The application keeps the two most recently selected nodes, allowing users to compare two DiffProfs side by side.

To reset the selected nodes, click:

clear selected node IDs

Comparing Two DiffProfs

When two DiffProf nodes are selected, integMET displays information about the corresponding Studies.

The comparison view may include:

  • Selected node IDs
  • Node properties
  • Study titles
  • Project factors
  • Study summaries
  • Biological categories
  • Observations
  • Findings
  • Links to external Study information when available

This view helps users interpret why two DiffProfs are connected in the network.

Metadata Network

Metadata_Network

After two valid Study IDs are selected, integMET displays an integrated Metadata Network.

The Metadata Network shows metadata associated with the selected Studies, such as:

  • Species
  • Disease terms
  • Chemical terms
  • MeSH categories
  • GO terms
  • Gene-related information

This network provides contextual information for interpreting relationships observed in the DiffProf network.

Reading the Metadata Network

In the Metadata Network:

  • Study nodes represent the selected Studies
  • Metadata nodes represent biological annotations associated with those Studies
  • Edges represent relationships between Studies and metadata terms
  • Node colors indicate metadata classes such as Species, Disease, Chemical, Category, Gene, or GO term

Annotation notes:

  • Disease, Chemical, and Gene annotations are generated using PubTator3
  • GO term annotations are assigned using OntoGPT

Users can use this network to check whether the selected Studies have shared or related metadata.

Use Cases

Finding Similar Biological Conditions

Users can identify DiffProfs that have metabolic signatures similar to those in a selected Study.

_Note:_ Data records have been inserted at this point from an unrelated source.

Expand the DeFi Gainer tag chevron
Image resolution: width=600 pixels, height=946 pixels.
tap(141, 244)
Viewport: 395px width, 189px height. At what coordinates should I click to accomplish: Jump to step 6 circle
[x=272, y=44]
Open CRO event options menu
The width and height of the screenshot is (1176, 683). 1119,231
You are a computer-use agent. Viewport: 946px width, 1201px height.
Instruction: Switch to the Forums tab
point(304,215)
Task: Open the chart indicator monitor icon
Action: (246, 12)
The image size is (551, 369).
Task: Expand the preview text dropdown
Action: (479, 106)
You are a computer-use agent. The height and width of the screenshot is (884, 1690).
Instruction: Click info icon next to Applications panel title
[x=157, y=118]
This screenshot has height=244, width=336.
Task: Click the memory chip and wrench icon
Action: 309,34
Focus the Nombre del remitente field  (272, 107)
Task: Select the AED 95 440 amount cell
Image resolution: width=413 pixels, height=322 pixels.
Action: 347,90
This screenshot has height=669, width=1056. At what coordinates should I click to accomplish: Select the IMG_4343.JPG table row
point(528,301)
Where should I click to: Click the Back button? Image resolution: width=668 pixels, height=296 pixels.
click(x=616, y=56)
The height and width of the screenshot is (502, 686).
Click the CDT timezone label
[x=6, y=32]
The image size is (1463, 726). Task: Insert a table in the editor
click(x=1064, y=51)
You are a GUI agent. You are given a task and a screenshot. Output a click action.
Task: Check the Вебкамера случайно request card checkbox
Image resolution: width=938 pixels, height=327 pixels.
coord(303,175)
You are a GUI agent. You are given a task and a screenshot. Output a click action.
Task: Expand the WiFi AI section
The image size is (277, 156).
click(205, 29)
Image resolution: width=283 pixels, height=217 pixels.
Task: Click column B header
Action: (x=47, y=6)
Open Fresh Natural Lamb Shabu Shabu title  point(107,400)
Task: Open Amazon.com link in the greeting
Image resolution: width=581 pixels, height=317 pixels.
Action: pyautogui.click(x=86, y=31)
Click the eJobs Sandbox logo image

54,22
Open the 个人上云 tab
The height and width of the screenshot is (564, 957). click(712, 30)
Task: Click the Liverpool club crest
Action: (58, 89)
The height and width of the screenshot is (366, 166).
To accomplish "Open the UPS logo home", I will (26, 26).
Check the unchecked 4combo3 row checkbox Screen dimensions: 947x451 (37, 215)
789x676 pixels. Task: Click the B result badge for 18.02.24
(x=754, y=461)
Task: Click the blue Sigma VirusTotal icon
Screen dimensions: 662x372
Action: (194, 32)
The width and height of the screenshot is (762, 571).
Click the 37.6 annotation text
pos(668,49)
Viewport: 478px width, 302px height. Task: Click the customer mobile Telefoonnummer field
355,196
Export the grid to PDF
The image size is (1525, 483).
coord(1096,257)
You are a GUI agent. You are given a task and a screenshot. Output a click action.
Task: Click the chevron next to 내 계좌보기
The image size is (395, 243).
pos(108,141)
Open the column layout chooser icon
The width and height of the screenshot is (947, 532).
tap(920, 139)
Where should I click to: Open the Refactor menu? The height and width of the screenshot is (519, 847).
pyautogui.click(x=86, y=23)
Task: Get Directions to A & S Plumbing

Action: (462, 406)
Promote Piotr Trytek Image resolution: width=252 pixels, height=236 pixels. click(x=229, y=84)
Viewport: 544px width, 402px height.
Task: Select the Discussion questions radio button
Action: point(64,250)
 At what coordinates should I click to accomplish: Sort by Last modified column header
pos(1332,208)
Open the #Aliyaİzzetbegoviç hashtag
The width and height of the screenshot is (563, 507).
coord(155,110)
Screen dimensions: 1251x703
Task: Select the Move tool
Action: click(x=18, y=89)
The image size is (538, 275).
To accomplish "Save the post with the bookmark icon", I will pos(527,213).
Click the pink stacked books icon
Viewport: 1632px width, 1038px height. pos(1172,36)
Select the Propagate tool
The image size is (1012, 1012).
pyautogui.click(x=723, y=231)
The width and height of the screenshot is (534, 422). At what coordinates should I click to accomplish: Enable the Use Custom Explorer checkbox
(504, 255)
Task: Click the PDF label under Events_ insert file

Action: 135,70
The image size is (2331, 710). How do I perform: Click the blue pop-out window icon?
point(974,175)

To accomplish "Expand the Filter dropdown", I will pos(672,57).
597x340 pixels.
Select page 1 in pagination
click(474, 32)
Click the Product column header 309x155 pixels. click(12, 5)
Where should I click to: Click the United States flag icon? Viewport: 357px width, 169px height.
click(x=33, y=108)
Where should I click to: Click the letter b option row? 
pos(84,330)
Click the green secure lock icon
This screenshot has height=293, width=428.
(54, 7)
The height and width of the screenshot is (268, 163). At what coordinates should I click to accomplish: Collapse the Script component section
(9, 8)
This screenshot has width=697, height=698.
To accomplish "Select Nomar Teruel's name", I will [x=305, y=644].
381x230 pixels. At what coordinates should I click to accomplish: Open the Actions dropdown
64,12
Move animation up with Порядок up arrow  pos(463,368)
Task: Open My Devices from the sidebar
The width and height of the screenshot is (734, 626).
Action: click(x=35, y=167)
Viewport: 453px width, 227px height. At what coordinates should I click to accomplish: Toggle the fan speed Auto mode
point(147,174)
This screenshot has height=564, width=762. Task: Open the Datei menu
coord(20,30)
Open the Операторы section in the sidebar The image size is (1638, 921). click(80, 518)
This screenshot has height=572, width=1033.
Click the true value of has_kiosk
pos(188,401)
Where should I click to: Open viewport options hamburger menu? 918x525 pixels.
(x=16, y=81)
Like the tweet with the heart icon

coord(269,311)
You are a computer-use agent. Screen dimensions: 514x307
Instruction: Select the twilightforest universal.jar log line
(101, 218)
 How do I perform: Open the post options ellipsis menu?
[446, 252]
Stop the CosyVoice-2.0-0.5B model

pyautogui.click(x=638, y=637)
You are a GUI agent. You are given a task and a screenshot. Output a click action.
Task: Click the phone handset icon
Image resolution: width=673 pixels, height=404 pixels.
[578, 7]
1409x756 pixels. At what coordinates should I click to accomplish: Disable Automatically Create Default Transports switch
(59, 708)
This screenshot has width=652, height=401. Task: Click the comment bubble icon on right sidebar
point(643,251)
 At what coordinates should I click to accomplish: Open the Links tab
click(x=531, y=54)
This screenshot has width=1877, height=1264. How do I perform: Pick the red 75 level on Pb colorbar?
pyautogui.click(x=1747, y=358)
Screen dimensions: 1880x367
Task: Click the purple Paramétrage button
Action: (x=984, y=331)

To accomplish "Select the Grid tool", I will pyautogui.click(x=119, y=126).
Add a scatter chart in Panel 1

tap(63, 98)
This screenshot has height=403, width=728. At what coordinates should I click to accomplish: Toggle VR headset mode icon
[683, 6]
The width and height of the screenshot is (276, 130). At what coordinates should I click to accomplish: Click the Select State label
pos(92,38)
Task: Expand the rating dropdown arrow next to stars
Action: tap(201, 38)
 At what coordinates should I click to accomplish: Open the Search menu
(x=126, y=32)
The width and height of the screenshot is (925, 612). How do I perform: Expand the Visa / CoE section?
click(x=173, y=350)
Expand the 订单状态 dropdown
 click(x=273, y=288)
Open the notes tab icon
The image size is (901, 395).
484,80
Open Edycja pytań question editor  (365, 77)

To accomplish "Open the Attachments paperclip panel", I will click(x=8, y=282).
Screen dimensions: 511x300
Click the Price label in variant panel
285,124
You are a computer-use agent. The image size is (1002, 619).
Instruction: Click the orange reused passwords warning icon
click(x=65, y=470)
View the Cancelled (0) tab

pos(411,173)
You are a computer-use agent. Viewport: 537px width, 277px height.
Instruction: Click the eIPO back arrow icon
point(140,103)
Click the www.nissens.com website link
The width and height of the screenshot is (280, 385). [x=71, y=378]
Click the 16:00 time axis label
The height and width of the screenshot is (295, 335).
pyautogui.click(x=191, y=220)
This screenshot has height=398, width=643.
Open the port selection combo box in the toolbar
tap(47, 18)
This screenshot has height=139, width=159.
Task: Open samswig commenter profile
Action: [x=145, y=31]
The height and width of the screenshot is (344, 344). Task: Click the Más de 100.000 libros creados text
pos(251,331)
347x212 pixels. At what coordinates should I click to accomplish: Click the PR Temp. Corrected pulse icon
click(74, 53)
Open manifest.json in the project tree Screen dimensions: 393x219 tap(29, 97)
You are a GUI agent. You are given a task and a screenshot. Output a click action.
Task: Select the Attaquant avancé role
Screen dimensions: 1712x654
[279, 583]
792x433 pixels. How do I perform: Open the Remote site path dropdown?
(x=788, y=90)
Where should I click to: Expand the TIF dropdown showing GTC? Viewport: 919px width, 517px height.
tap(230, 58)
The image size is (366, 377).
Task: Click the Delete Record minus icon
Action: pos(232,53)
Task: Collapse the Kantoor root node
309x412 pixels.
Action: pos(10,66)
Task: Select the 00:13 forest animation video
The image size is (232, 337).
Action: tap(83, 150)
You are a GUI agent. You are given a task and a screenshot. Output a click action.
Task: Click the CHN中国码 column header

This is useful for finding biological conditions that may share common metabolic responses.

Discovering Cross-Study Relationships

The network can reveal relationships between Studies that were not originally designed to be compared.

For example, a disease Study, drug treatment Study, model organism Study, or environmental stress Study may be connected through similar metabolite-change patterns.

Exploring Cross-Species Similarity

Because relationships are based on metabolite-change patterns, the network may reveal similarities across different organism groups.

This can help users investigate conserved metabolic responses across species.

Generating Hypotheses and Selecting Candidates

Unexpected connections or clusters of related DiffProfs can suggest new biological hypotheses.

They can also help users select candidate Studies or contrasts for deeper investigation, manual curation, or meta-analysis.

A recommended way to use the visualization is:

  1. Start from the Study-level network
  2. Apply Organism or MeSH category filters if needed
  3. Click a Study node of interest
  4. Confirm that the selected Study ID appears in the Selected Study ID field
  5. Inspect the DiffProf network generated from the selected Study
  6. Adjust the odds ratio and p-value thresholds to control network density
  7. Click a DiffProf node to inspect its properties
  8. Click a second DiffProf node to compare two related DiffProfs
  9. Review the side-by-side Study information
  10. Inspect the Metadata Network to check shared or related annotations
  11. Follow external database links if more detailed Study information is needed

Observed relationships should be treated as hypotheses for further validation, not as direct proof of a shared mechanism.

Limitations

  • Similarity is based on detected metabolites; undetected metabolites are not compared
  • Different analytical platforms may detect different metabolite subsets
  • Study metadata depends on the available annotations
  • Missing or incomplete metadata may affect interpretation
  • Strong network connections suggest similarity but do not prove mechanistic relationships
  • The displayed network depends on the selected odds ratio and p-value thresholds

Summary

The integMET network visualization allows users to start from a Study of interest and explore related DiffProfs based on shared metabolite-change patterns.

By linking DiffProf similarity with Study metadata and integrated metadata visualization, integMET supports cross-study discovery, biological interpretation, and hypothesis generation.